「テレビドラマを学問する」などの著書がある中央大の宇佐美毅教授(現代文化研究)は、深夜ドラマの着眼点のよさを評価する。たとえば、「家政夫のミタゾノ」は、かつてテレビ朝日で放送された「家政婦は見た」を日本テレビが「家政婦のミタ」でもじり、それをまたもじった。「パロディーをパロディーで返すのが粋」と宇佐美教授。
思い切った作品、タブーに挑戦
タブーに挑戦する姿勢も視聴者をひきつける。「『おっさんずラブ』は男性同士の恋愛を絶妙なバランスで描く。シリアスな演技を得意とする役者を起用するなどキャスティングも奏功しています」。男性同士の恋愛はテレビではほとんど扱われなかっただけに、衝撃的な作品だ。
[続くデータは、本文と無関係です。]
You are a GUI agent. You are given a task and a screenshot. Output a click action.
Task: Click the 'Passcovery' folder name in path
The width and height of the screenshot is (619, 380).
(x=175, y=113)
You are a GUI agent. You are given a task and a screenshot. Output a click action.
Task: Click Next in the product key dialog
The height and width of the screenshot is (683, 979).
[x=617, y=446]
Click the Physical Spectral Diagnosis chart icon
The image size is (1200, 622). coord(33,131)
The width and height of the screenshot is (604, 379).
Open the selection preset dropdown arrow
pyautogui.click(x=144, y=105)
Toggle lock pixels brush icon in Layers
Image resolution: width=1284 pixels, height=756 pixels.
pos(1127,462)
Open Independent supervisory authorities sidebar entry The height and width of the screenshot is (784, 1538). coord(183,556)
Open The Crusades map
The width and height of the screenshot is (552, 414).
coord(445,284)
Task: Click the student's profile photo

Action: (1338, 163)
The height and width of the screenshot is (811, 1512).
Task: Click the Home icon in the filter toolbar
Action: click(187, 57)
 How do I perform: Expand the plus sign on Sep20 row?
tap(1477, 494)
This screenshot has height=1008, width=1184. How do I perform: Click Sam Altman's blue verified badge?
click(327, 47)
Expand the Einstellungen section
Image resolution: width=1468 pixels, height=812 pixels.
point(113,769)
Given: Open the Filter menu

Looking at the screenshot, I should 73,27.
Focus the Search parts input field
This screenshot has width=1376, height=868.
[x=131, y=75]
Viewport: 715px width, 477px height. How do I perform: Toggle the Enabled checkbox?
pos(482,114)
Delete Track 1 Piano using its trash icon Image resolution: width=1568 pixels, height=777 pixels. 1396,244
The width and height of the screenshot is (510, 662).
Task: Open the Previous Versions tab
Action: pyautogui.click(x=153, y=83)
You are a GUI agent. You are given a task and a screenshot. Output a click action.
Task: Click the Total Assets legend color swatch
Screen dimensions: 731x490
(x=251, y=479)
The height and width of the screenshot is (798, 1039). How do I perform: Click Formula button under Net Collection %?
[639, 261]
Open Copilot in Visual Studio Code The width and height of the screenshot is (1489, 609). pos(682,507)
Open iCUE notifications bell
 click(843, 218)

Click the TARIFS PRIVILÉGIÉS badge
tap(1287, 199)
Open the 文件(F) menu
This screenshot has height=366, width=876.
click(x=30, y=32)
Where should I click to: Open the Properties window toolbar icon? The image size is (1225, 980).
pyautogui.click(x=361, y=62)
宇佐美教授によると、深夜帯に実験的なドラマを放送するのは近年の傾向。テレビ東京が先駆的存在だが、ゴールデン帯の刑事ドラマなどで高視聴率を記録しているテレビ朝日も、深夜に思い切った作品に挑戦し、すでに「トリック」など数々の話題作を生んでいる。深夜ドラマからのヒット作が続きそうだ。